I’m delighted to announce that registration is now open for the Depiction, Pictorial Experience, and Vision Science conference at the University of Glasgow’s Centre for the Study of Perceptual Experience on 15-17 November 2018.
Speakers:
- Solveig Aasen, University of Oslo
- John Kulvicki, Dartmouth College
- Clare Mac Cumhaill, University of Geneva
- Fiona Macpherson, University of Glasgow
- Bence Nanay, University of Antwerp
- Jesse J. Prinz, CUNY Graduate Center
- Jake Quilty-Dunn, Oxford University
- Paolo Spinicci, Università degli Studi di Milano
- Dhanraj Vishwanath, University of St. Andrews
- Nicholas Wade, Dundee
- Dawn M. Wilson (nee Phillips), University of Hull
Details:
The aim of this three-day conference is to bring reflection on depiction and pictorial experience in the philosophy of perception and aesthetics into dialogue with relevant research and methodologies in the vision sciences. Structuring questions include the following:
1. What is the nature of pictorial experience? Is the experience of depth and 3D structure typically elicited by paintings, photographs, and other kinds of pictures properly perceptual in nature?
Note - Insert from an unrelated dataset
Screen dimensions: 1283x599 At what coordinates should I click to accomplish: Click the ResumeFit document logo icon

Or is it rather, as some philosophers have proposed, imaginative? And what is the proper object of pictorial experience? Is it the light-reflecting or light-emitting pattern on the 2D, pictorial surface? Or do we somehow manage to see through that superficial pattern to the depicted scene itself?
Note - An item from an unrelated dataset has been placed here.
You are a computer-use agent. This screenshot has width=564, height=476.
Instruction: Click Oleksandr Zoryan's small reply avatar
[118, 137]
2. Does work in the philosophy of perception or vision science have anything to tell us about the aesthetic appreciation of pictorial art?Do aesthetic properties belong to the admissible contents of visual experience? Does the neuroscience of perception have the potential to contribute to philosophical debates concerning the nature of aesthetic experience? Is there a form of attention that is distinctive to viewing or otherwise perceptually engaging with works of art?
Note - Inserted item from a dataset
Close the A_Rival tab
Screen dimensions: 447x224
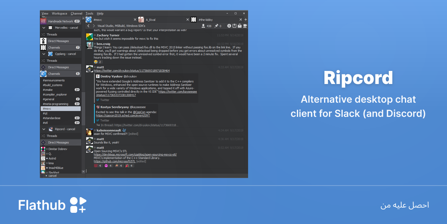click(x=188, y=19)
3. To what extent is the phenomenology and/or content of visual experience picture-like? There is a long tradition in philosophy of analogizing visual experience to viewing flat media such as paintings and photographs. Seeing, it has been widely supposed, involves the construction of image-like representations in consciousness. Is this analogy plausible? If not, then what does this mean for contemporary accounts of perception? What is the best account of the kind of iconic representation exemplified by pictures?
4. What is the significance of vision science’s reliance on depiction in experimentation? Many experimental studies of human and non-human vision rely on the methodology of ‘virtual psychophysics’, confronting subjects with photographs or computer-generated images of objects and scenes rather than their real-world counterparts. There are salient respects, however, in which our experience before a picture is normally distinguishable from that of actually seeing a 3D scene. How ought we to understand the explanatory success of virtual psychophysics in vision science research?
This event is supported by:
- The British Society of Aesthetics
- The Centre for the Study of Perceptual Experience, University of Glasgow
- The Mind Association
- Ohio University, Department of Philosophy
- The Scots Philosophical Association
Co-organizers: Derek Brown (Glasgow) and Robert Briscoe (Ohio University).